Task Scams That Demand Prepaid Card Deposits
Some task scam operations request prepaid Visa or Mastercard numbers as the deposit or payment mechanism, exploiting the cards' anonymity and the victim's assumption that a widely used card type implies legitimacy.
Part of: Task Scams
Last reviewed: 1 June 2026
Prepaid debit cards occupy an unusual position in the scam payment landscape: they are legitimate financial products sold at major retailers, but their anonymity and non-reversible nature make them attractive to scammers who need an untraceable payment mechanism that does not require a crypto wallet or gift card.
Victims instructed to buy a prepaid card at a nearby pharmacy or supermarket and share the card number with a 'task platform' are essentially handing over cash — once the card details are entered on the fraudulent platform or shared with the operator, the balance is instantly accessible to the scammer.
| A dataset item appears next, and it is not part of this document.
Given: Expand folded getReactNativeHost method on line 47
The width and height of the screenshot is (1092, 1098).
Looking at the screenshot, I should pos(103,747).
How this scam works on Prepaid Cards
A victim is assigned a task that requires a security deposit payable via prepaid Visa or Mastercard. The instruction is framed as standard practice — 'we use prepaid cards to protect both parties' — and the card purchase is positioned as similar to a bank card rather than the equivalent of sending cash.
Victims are instructed to purchase a card at a specific denomination — $50, $100, $200 — and photograph the card details (number, expiry, CVV) to submit via the platform or WhatsApp. Once details are submitted, the scammer drains the card.
Repeat requests follow as each task tier requires a new, larger prepaid card deposit. The cumulative loss can reach thousands of dollars across multiple cards before the pattern becomes clear.
Common red flags
- Task platform requesting prepaid card details rather than a standard bank account deposit
- Instruction to photograph and share the full prepaid card details including CVV
- Escalating card denomination requests at each task level
- Operator who explicitly frames prepaid cards as safer or more legitimate than other payment methods
- Any job that requires you to purchase a card at a retail store to start working
How to protect yourself
- Understand that sharing prepaid card details is equivalent to handing over cash with no recovery option
- Never share the full details (number, expiry, CVV) of any card — prepaid or otherwise — with an employer
- Legitimate jobs do not require employees to purchase and share card details before starting work
- Report prepaid card fraud to the card issuer's fraud line immediately if details were shared
- File a complaint with the FTC at reportfraud.ftc.gov or your national authority
How to report it
- Contact the prepaid card issuer (Visa, Mastercard, or the retail brand) to report fraud
- File a complaint with the FTC at reportfraud.ftc.gov
- Report to the FBI's IC3 at ic3.gov for significant losses
Frequently asked questions
Can the balance on a prepaid card be recovered after it is drained by a scammer?
Prepaid card fraud recovery is possible in some cases if the fraud is reported immediately before the scammer transfers the balance. Contact the card issuer's fraud line — the number is on the back of the card or the retailer receipt — as quickly as possible. Once the funds have been moved, recovery is very unlikely.